# QUOTED PASSAGE start

It constitutes a unique space within the entirety of Aranjuez, a true “boudoir” or 19th-century “gynaeceum”. It represents the space of feminine intimacy, with its contemporary counterpart for masculine privacy found in the Smoking Room. In both spaces, windows are closed to limit the view outside the palace, and access for visitors or servants is restricted, creating an isolated place where feelings, ideas, rituals, and intrigues intertwine.
This study focuses exclusively on the iconographic roots and interpretation of the painted ceiling of the room, attributed to Antonio García Suárez 1. An artist who, alongside the Madrid painter Vicente Camarón Torrá (1803-1864), worked on another room of the Royal Palace of Aranjuez: the medallions, shields, and emblems of the painted ceiling of the Throne Room. García Suárez, a little-known artist, painter, and restorer, possibly a disciple of the architect Matías Laviña y Blasco (1796-1868), has only sparse mentions of occasional works in Madrid churches: Descalzas Reales and San Martín de Tours. García Suárez was possibly a student or artist associated with the Academy of San Fernando in Madrid or with the Liceo. This association with circles of artists and scholars of academic neoclassicism may explain the knowledge and use of engravings that would constitute the iconographic sources of this painted ceiling.
The work is described as part of the Isabeline renewal of palace decorations, in a style closer to 19th-century or Victorian tastes. Indeed, while other rooms during the reign of the queen featured original painted ceilings, in this case, during its transformation into the Queen’s Dressing Room in the mid-19th century, a painted vault by Salvador Maella between 1803-1805, which was once Carlos IV’s alcove, was intentionally replaced by the tempera or fresco colors of Antonio García Suárez.
The result is essentially a large decorative painting “among intricate arabesques and friezes, shells, and sphinxes”. In its corners, we recognize four cherubs/cupids within shells, depicted holding a quiver, a candle, drawing a bow, or observing a bird’s nest respectively. In the center of the ceiling, surrounding the hanging lamp, three cherubs hold allegorical objects typical of a royal dressing room, such as a necklace, a ring, a crown, a palm, and perfume.
The main theme of the iconographic program, painted by Antonio García Suárez, is found in the four mythological scenes painted within oval frames. These works speak or praise attributes specific to a feminine and intimate space, such as a noblewoman’s or even the queen’s dressing room, as was the case.
They depict “female virtues of goddesses” allegorically, which, according to 19th-century thought, women should aspire to, such as chastity, tranquility or peace, seduction, and purity or beauty.
Another interpretation could formulate the journey of Woman during a symbolic day, starting with the dressing room (birth of Pandora, the first woman), followed by the creation of Love, or the birth of Cupid, with the figure of Venus being taken to Mars by Iris, profane love defeated by divine love as a metaphor for feminine maturity, and ending the day or the woman’s life as a pacifying mother goddess.

# QUOTED PASSAGE end
# EXCERPTED DATA start

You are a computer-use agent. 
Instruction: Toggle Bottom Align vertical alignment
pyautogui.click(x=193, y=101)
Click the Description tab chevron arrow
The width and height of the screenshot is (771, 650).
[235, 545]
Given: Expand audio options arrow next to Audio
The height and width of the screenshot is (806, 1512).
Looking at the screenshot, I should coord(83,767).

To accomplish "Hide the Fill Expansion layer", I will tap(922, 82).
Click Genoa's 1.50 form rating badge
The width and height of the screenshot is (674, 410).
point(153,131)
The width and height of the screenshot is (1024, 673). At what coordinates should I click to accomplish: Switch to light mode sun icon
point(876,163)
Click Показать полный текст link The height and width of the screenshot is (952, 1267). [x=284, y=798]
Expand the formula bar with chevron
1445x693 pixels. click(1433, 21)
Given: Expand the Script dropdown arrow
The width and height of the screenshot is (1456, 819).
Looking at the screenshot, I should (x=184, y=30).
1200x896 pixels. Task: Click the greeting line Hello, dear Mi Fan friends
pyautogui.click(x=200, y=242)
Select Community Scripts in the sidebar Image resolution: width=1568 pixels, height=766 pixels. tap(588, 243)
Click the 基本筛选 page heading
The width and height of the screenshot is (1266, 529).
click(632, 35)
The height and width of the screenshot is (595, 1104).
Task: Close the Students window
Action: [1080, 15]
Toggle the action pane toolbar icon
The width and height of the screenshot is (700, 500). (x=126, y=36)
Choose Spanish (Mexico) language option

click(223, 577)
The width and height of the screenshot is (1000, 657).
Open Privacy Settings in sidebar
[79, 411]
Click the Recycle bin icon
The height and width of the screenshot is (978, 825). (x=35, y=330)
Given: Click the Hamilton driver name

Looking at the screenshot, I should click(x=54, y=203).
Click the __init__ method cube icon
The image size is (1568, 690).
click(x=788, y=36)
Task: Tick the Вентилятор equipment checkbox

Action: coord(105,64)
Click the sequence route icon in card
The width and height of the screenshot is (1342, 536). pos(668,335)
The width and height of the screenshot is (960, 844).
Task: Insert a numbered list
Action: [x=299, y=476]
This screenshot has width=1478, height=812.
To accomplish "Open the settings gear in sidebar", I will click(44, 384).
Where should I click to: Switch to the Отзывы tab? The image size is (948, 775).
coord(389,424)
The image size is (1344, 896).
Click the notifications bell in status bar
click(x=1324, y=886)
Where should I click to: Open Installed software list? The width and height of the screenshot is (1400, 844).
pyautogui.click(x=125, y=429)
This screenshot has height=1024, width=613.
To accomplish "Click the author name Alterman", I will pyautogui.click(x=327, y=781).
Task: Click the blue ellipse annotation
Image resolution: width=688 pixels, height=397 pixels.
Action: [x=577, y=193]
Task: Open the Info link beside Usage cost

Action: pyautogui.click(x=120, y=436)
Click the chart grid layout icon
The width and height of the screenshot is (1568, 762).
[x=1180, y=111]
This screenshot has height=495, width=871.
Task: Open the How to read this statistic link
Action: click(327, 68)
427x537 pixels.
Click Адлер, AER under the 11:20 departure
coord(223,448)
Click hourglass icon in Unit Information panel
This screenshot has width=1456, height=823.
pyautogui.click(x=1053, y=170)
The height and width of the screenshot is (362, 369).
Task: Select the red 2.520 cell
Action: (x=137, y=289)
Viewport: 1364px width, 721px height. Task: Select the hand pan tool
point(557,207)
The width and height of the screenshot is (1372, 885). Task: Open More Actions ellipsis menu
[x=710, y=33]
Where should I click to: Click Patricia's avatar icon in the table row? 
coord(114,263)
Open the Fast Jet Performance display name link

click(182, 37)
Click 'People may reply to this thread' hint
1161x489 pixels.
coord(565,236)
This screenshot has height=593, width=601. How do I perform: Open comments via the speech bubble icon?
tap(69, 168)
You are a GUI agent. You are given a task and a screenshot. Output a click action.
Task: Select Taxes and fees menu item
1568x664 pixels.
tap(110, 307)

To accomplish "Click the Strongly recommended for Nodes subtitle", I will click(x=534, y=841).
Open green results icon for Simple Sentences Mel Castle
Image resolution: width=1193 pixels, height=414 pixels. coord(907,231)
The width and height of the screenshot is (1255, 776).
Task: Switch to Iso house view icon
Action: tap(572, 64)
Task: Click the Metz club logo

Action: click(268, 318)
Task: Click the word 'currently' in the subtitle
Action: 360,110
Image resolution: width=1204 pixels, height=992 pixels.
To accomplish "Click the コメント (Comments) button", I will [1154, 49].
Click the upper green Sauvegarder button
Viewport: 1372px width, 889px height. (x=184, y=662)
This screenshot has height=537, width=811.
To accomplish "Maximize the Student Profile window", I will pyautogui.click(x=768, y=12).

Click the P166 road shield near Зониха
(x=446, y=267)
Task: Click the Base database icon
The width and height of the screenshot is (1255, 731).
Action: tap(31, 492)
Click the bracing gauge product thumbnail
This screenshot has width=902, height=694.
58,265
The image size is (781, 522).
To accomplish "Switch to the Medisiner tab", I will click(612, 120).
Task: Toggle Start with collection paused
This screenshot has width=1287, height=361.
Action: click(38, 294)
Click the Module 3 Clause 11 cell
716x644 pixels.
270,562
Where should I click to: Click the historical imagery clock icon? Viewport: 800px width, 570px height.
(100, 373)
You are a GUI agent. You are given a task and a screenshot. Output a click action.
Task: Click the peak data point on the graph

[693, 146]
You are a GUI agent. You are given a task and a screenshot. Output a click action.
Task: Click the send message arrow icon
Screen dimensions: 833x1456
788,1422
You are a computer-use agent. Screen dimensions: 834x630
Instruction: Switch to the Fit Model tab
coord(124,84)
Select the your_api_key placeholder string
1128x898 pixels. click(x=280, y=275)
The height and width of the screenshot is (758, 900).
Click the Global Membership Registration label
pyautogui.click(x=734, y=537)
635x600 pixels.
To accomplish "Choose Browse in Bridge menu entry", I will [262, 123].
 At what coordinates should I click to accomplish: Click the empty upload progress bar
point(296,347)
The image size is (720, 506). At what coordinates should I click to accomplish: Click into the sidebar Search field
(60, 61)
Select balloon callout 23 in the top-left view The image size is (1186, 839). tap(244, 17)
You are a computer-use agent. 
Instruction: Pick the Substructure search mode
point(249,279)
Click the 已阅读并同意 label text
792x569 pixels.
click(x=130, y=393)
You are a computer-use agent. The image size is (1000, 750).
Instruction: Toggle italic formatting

# EXCERPTED DATA end

PROBLEMS TO SOLVE:
1. According to the passage on the painted ceiling, which room is the masculine counterpart to this space of feminine intimacy?
2. From the passage on the painted ceiling, copy the words starting with "The main theme" and going on through "was the case.".

FINAL ANSWERS:
1. The Smoking Room.

2.
The main theme of the iconographic program, painted by Antonio García Suárez, is found in the four mythological scenes painted within oval frames. These works speak or praise attributes specific to a feminine and intimate space, such as a noblewoman’s or even the queen’s dressing room, as was the case.